Text excerpt.
Hiba Schahbaz, Harbor, 2022
(79x88in.), Watercolor, tea, gouache, and gold leaf on handmade paper
Hiba Schahbaz, Harbor, 2022
(79 x 88 in.) Watercolor, tea, gouache, and gold leaf on handmade paper

Women have been quietly dominating the art market in recent years. With this not so sudden realization, Hilde Lynn Helphenstein who runs the famed art world’s meme-filled account @jerrygogosian teamed up with MATCHESFASHION to commission Harbor, a figurative painting that shows 11 of today’s most notable female artists. Artists such as Dominique Fung, Gisela McDaniel, Emma Stern, Avery Wheless, Kennedy Yanko, Hilary Pecis, Max Colby, Tschabalala Self, Jenna Gribbon, Emily Mae Smith, and Z Tye Richardson are recognized. 

The painting which premiered at the MATCHESFASHION New York City townhouse during frieze will make its way into a museum as intended. “Placing this work in a museum has always been part of the concept behind creating the work. It was time to document this movement and the women involved” affirms Helphenstein. The exact museum will be announced at a later time.

Dataset extract.
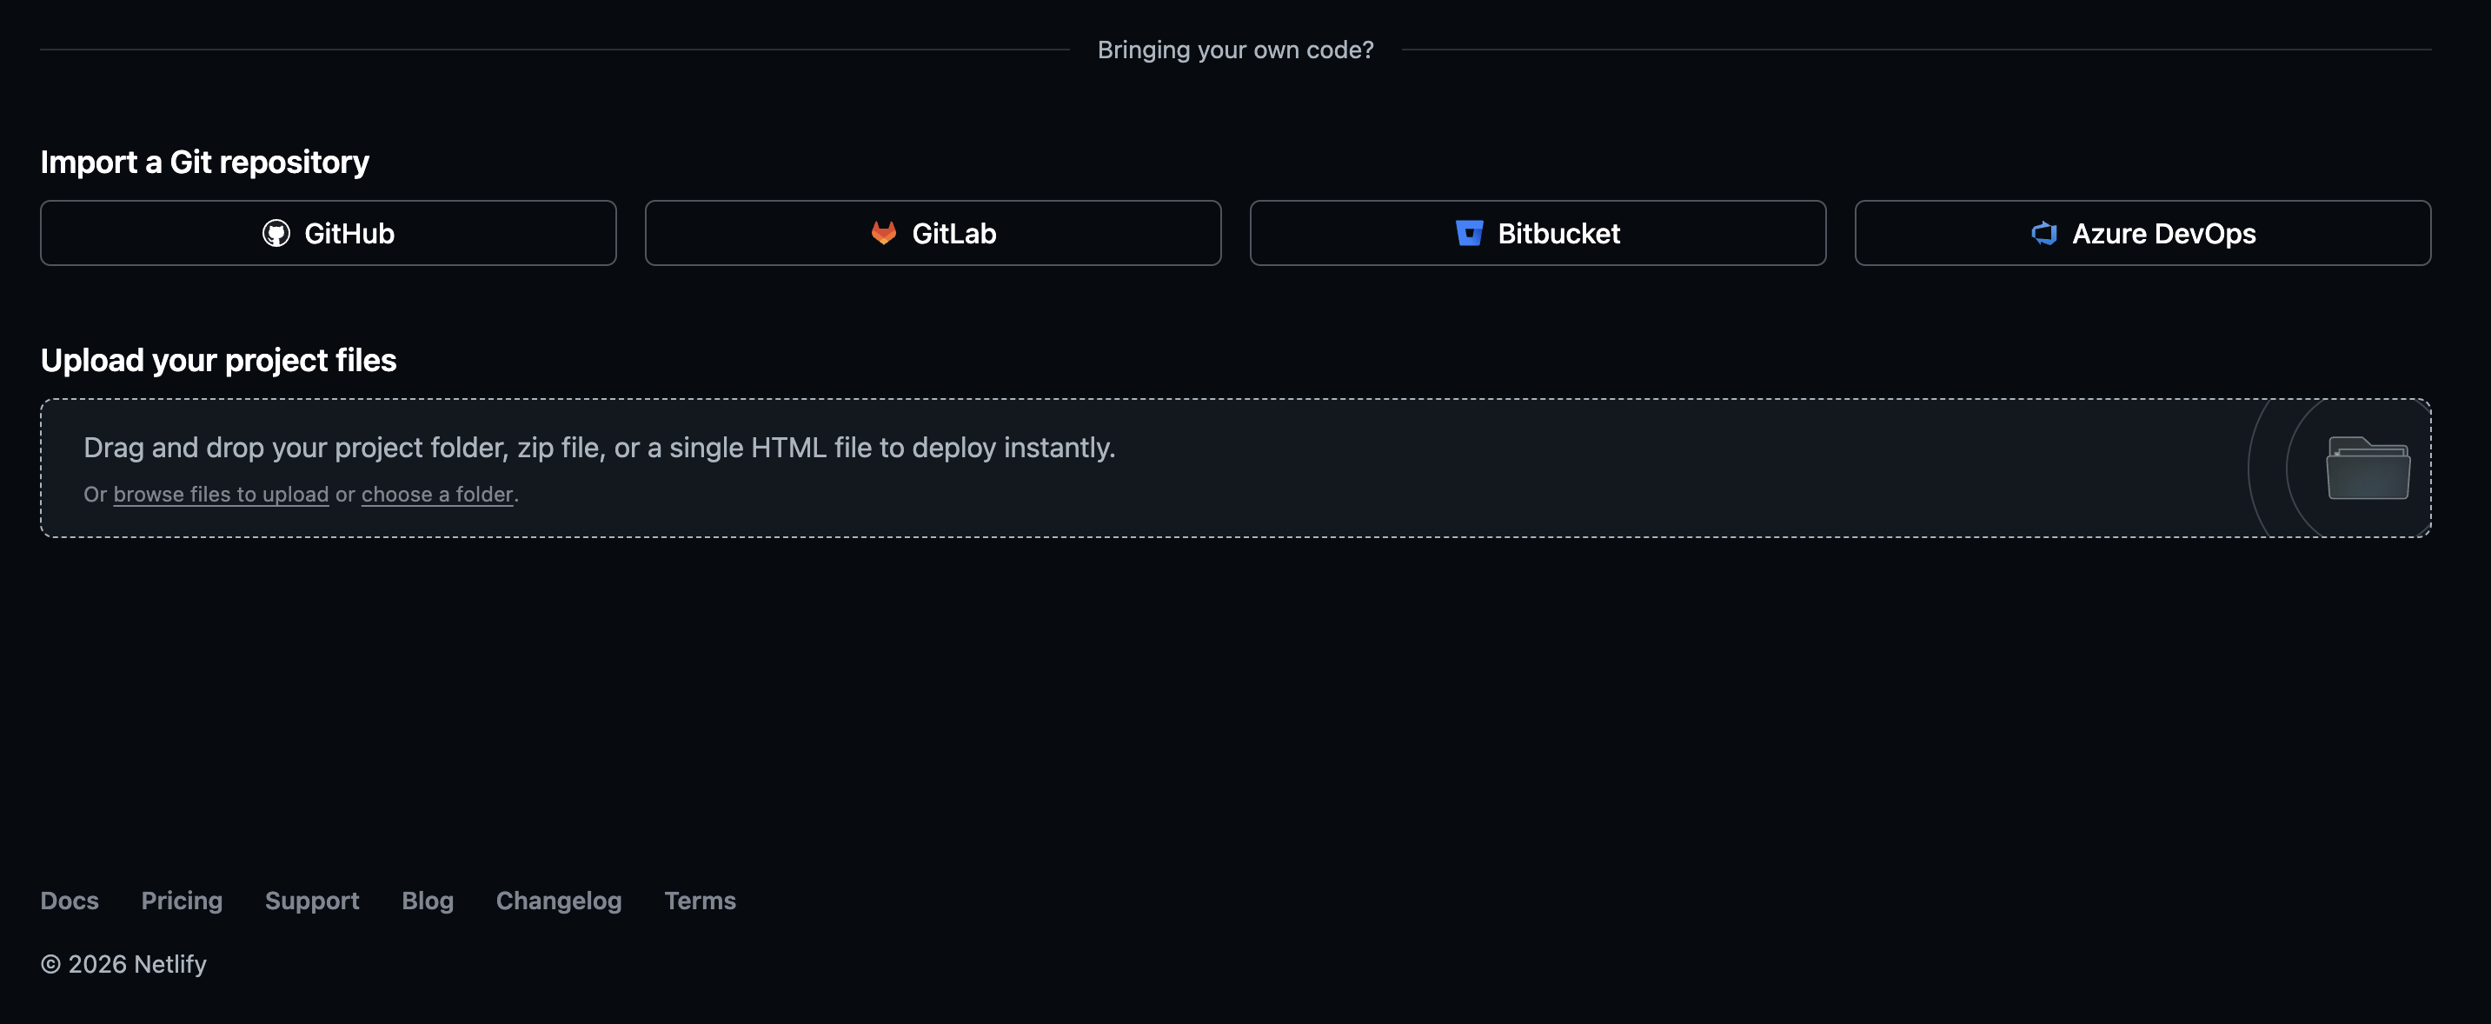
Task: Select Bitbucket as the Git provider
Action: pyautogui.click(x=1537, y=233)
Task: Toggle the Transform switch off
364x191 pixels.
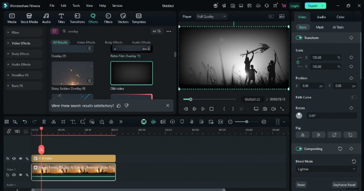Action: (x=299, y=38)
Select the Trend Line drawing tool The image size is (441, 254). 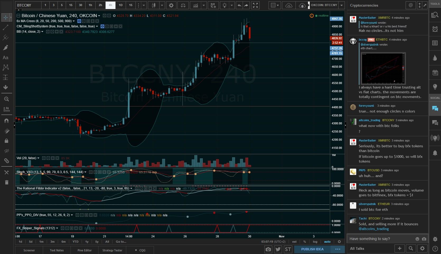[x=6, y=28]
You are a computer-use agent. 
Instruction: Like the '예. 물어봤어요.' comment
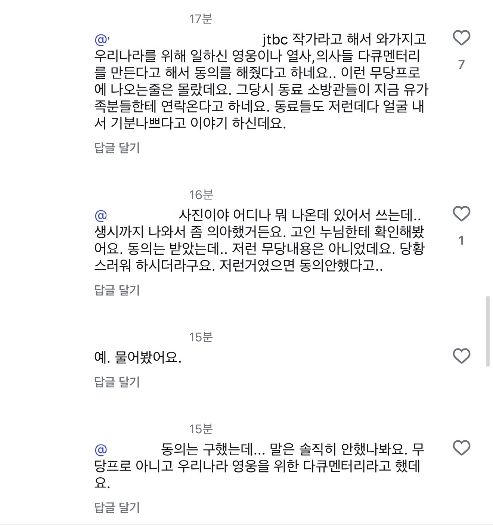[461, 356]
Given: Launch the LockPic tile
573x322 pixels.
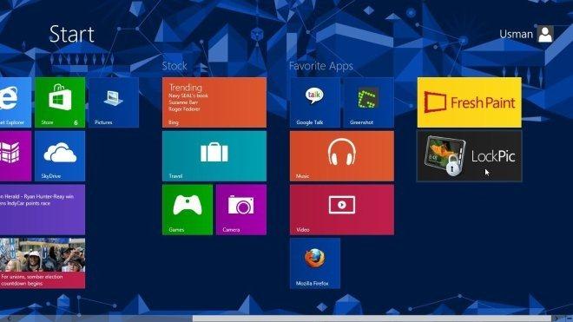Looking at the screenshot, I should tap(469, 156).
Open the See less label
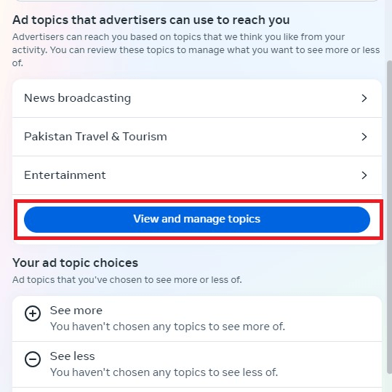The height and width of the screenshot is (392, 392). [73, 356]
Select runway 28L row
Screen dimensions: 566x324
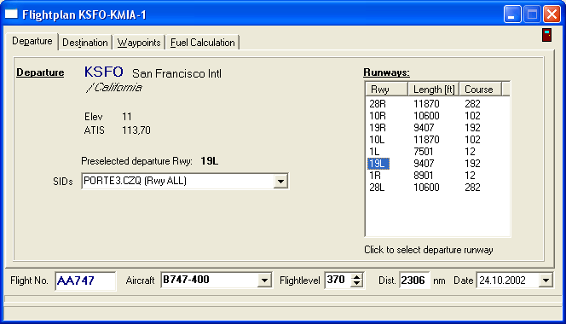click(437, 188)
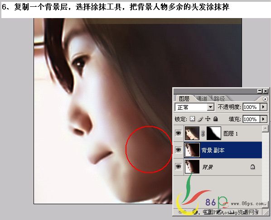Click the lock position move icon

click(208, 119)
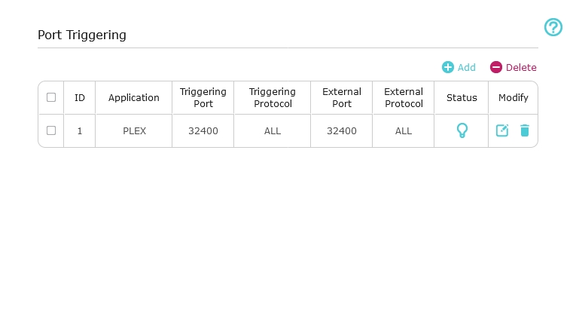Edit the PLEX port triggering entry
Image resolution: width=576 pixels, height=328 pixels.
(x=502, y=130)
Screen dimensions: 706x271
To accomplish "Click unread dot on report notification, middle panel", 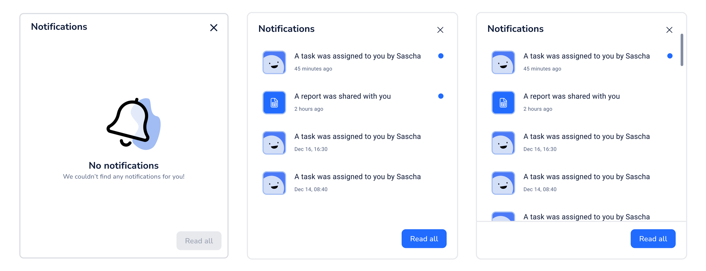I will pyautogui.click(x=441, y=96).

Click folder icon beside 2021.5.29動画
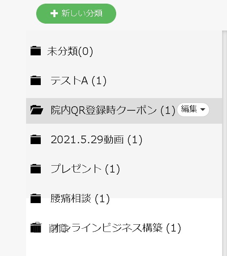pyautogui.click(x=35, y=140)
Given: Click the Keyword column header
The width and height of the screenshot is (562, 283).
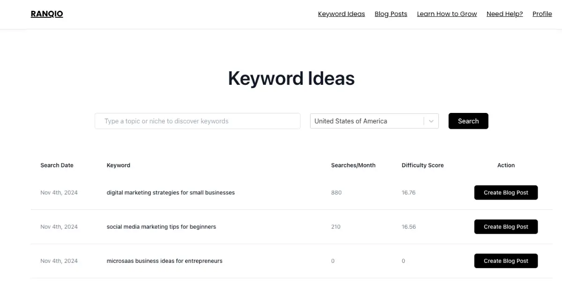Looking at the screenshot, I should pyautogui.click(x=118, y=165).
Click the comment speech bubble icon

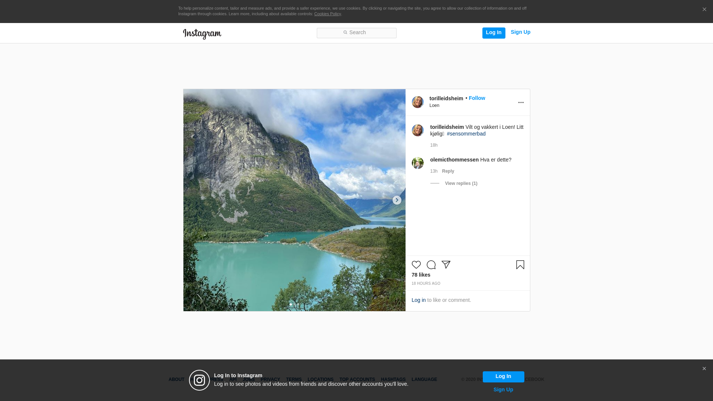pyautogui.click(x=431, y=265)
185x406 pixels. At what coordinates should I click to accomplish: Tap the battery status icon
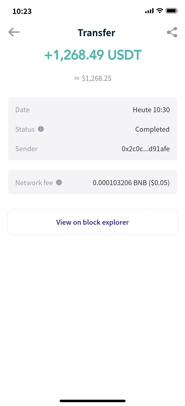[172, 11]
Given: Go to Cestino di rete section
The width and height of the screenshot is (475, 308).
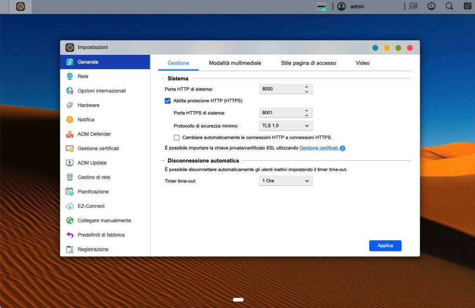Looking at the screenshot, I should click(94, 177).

What to work on.
- A) Using the text about the painting Harbor, explain in one to three sentences why the painting is headed for a museum.
- B) Copy the passage from the Harbor text word for word, starting with "The painting which" and going on through "a later time.".
The material was taken from a separate source.

The answers.
- A) Helphenstein says placing the work in a museum was always part of the concept behind making it. She states that it was time to document this movement and the women involved.

- B)
The painting which premiered at the MATCHESFASHION New York City townhouse during frieze will make its way into a museum as intended. “Placing this work in a museum has always been part of the concept behind creating the work. It was time to document this movement and the women involved” affirms Helphenstein. The exact museum will be announced at a later time.